Why are we looking for a solution to problem.........when there is no problem.
The NC has plenty of excess power to handle heated grips, heated clothing, GPS, radio, cell phones and small aux lights.

Adding any switches, relays or any thing else just adds complexity with little or no value.
Even the headlight LED bulbs can cause issues because the headlight lens reflector demands the bulb filament to be a precise location..........some LED bulbs do not provide that location or precision.

Any device that could cause the headlight to go out while under way or makes the rider take some action to turn it on is a bad idea.
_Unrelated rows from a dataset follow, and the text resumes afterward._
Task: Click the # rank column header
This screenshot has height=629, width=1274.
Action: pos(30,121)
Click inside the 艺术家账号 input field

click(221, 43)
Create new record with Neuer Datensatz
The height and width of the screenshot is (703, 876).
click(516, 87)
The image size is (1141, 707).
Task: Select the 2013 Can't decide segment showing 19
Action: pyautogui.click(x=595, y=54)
There was a reason for the regulation outlawing headlight on/off switches in the US.
 
There is a potential weakness in that plan.

You are requiring that the relay coil be energized to switch off the headlight. The battery voltage during engine starting will be lower than 12 bolts due to the load of the starter. With a healthy battery, the relay will still probably pick up and cut out the headlight. Now when the battery is weak, and you need the mod the most, what if the voltage drop is so much that the relay coil cannot pull the contacts and the headlight stays on? In the the situation that you are trying to prevent, that design may actually fail.

I'm not saying this idea has no merit, but here is my thinking. After years go by my battery gets weak. One day my stsrter cranks too slow and it won't start the engine. I reach inside the fairing and pull off the headlight connector. Maybe that gets it started one more time. Then I go but a new battery ASAP. Now I'm good for 6-8 more years.

Someone asked for a solution and I supplied them with one. I spend about 15 minutes in finding this solution. I did not do any Validation or Reliability Testing on this concept though. If I have an annual budget of $1.2M, then we are on our way to "Kick-Off" this project then.

Your comments about battery voltage are validate ones. The battery voltage would typically drop to about 10 volts when the engine is crancking, which should be enough to keep the relay latched during the cranking of the starter motor.